We asked Rob, an Economics student at Bristol, to write about his experience of getting an internship at JP Morgan.
What did your internships involve?
I often worked in market teams, which are responsible for researching and identifying opportunities and risks for clients across asset classes – for example; stocks, bonds or commodities – and developing and executing complex financial transactions.
Completing an internship is a really enjoyable experience as it allows you to learn about yourself and your skill set, as well as to understand if this is the career path that you want to pursue.
How did you find it and what was the application process?
A typical application for a bank internship, in my experience, involves submitting a CV and a cover letter. From there, numerical, analytical, situational judgement, verbal and non-verbal reasoning tests will often have to be completed. After this, a bank may have a video interview, followed by a phone interview.
If you are successful in all the above you will usually be invited to an assessment centre where there will often be face-to-face interviews, group work, presentations and informal networking events. This will vary across banks and you will be told before your assessment centre what to expect.
What struggles did you face in the process of applying?
Working several part-time jobs, running university societies, playing rugby several times a week, keeping up going to the gym, staying on top of my studies and also sending off countless internship applications meant I had to manage my time really efficiently! Travelling to and from London for assessment centres can also be very time consuming.
Coming from a state school education with no contacts in finance, and not knowing who to speak to in order to get the right information was also a struggle. Though this may seem overwhelming to some students, it is certainly feasible to do this while also maintaining a good social life and an enjoyable time at university.
What impact has your internship had on your development and career plans now you are in your final year?

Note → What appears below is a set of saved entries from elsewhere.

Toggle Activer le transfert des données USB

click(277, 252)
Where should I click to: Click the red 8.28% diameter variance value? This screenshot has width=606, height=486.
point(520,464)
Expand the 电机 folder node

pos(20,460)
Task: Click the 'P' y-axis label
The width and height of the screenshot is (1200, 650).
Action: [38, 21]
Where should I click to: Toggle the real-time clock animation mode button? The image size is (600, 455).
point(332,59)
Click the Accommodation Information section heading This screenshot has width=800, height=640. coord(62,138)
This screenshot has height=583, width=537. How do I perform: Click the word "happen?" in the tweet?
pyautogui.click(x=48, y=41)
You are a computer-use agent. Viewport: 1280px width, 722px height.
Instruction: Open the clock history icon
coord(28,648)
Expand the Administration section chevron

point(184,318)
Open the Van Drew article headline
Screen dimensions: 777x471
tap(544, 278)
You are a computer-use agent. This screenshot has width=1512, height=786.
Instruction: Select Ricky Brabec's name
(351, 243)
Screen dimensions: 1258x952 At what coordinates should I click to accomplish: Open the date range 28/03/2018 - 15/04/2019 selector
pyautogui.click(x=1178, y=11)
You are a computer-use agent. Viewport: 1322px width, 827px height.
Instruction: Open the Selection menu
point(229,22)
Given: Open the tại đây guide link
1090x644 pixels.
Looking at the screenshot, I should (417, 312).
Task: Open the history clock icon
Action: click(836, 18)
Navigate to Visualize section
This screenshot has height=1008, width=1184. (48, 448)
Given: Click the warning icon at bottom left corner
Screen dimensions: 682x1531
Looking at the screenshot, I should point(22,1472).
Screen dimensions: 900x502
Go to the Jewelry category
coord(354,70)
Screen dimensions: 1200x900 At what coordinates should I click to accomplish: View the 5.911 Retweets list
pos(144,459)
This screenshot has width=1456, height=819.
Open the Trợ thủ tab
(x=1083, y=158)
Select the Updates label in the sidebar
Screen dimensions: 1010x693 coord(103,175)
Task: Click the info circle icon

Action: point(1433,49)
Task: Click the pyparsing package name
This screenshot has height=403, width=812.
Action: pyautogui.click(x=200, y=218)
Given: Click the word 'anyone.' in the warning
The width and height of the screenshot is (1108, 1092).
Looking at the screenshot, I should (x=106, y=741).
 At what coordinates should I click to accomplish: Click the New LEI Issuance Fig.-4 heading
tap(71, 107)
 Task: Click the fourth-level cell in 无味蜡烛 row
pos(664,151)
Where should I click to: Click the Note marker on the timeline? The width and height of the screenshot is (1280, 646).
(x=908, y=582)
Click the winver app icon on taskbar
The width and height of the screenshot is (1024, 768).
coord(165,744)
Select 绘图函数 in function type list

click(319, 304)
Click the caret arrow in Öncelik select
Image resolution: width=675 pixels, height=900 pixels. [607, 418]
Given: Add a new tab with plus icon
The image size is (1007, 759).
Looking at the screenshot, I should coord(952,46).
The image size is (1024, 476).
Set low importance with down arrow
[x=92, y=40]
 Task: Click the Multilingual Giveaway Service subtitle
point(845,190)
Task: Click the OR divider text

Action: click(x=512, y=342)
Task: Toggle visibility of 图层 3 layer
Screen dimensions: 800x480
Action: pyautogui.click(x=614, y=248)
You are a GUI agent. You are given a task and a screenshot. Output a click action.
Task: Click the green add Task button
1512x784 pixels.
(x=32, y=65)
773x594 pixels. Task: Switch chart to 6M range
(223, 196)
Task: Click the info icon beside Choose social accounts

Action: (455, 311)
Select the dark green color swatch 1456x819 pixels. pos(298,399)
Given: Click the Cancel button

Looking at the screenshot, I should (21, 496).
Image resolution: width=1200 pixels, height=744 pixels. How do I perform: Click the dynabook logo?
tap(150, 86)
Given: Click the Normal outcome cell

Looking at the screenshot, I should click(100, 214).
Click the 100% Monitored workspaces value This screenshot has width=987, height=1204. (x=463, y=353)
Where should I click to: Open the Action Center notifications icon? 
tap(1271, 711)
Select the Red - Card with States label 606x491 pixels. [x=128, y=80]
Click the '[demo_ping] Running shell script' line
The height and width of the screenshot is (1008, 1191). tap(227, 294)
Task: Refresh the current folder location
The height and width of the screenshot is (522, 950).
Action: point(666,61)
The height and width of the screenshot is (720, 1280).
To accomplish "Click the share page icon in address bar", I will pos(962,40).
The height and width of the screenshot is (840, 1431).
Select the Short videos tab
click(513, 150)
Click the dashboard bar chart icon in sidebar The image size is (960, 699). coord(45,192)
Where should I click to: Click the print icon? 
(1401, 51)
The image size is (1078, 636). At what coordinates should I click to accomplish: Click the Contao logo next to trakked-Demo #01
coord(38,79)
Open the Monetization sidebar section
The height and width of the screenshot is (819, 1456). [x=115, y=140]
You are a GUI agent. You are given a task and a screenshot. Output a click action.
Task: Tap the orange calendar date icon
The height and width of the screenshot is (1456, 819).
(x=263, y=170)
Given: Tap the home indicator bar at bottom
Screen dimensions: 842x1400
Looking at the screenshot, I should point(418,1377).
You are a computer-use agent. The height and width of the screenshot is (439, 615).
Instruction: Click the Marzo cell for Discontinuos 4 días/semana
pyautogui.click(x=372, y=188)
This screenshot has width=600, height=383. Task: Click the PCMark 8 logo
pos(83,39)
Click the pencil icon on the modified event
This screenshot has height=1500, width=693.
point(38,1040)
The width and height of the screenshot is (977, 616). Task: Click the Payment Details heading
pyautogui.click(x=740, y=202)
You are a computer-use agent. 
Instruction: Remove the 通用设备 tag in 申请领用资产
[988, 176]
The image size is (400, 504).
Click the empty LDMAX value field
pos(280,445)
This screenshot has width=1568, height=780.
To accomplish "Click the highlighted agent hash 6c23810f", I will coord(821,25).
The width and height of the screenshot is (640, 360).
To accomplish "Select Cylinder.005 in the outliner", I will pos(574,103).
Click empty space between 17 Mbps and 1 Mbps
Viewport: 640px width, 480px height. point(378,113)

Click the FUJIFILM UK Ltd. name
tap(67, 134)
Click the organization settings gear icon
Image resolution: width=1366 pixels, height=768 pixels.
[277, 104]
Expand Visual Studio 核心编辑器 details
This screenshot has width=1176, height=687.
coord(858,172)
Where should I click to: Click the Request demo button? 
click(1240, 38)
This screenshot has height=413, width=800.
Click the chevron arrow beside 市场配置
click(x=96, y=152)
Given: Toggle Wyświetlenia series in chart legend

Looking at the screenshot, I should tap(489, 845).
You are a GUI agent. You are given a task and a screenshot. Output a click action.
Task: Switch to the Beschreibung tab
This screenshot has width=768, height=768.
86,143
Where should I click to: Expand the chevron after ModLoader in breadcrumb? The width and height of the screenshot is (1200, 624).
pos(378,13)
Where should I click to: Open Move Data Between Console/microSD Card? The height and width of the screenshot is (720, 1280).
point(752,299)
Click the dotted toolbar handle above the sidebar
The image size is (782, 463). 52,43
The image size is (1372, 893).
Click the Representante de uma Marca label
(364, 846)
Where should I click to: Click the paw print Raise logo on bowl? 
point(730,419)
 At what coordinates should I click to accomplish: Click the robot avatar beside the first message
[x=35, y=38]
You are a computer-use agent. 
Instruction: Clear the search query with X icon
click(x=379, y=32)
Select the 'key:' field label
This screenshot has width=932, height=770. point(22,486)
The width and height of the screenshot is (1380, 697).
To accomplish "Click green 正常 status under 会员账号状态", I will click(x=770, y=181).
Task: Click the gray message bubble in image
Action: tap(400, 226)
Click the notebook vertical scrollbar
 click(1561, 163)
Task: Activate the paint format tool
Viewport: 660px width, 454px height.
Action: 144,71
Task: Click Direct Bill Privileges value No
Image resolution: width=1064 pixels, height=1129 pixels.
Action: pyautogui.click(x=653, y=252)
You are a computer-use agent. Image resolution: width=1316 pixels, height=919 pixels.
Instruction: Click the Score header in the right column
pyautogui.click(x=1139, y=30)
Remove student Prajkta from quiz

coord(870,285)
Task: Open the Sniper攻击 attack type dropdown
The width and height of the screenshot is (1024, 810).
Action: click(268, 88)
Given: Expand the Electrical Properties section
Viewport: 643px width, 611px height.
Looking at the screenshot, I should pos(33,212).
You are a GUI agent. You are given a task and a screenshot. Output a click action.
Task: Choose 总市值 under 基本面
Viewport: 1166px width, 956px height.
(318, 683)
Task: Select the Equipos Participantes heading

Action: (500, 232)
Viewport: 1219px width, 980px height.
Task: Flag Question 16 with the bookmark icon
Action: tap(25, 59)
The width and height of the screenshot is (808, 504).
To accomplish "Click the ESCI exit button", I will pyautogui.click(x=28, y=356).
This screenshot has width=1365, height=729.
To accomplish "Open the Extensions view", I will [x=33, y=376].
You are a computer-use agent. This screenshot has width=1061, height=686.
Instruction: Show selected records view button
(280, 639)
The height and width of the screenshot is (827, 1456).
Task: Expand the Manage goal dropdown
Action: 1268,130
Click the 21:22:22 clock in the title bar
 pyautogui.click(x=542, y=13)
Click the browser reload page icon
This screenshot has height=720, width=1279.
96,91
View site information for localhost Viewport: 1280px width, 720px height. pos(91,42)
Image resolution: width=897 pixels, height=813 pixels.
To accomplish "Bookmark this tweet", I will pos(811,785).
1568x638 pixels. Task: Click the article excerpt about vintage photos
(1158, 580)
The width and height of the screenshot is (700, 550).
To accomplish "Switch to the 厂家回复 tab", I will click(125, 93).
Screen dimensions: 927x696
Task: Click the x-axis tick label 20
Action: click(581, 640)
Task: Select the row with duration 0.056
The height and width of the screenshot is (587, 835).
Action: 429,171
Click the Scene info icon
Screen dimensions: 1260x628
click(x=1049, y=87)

Often internships give the opportunity to ‘convert’ to a graduate job. I chose to accept a graduate job with J.P. Morgan after interning there in the summer of 2018.
What advice do you have for other students looking to do an internship this summer?
Here are three tips that may be useful to students:
1. Do your research.
If someone has given up their time to speak with and interview you, then make sure you have done your research. For example, if you are interviewing for a markets role, make sure you know where the FTSE index is trading at that day. If you are interviewing for a mergers & acquisitions role, make sure you have examples of a recent merger or acquisition that has taken place. If interviewing for a technology role, then be sure to research Java, C ++ and C, for example. These are just a few instances of useful things to know, though the list is certainly longer than this!
Take the time to speak to people from the firm you are applying to. Show up if they are hosting an event on campus. Don’t just go to an event and be the first to leave; stay and ask questions that are actually of interest to you. Speak with other students at the event too; it’s possible that some of them could become your colleagues in the future.
3. Be yourself.
Do not try and be someone you are not. Be open and honest; you’ll be happier, you’ll know more quickly if this is the career for you and you’ll connect better with your colleagues and clients. Your unique perspective is valuable – it would be a shame to mask it.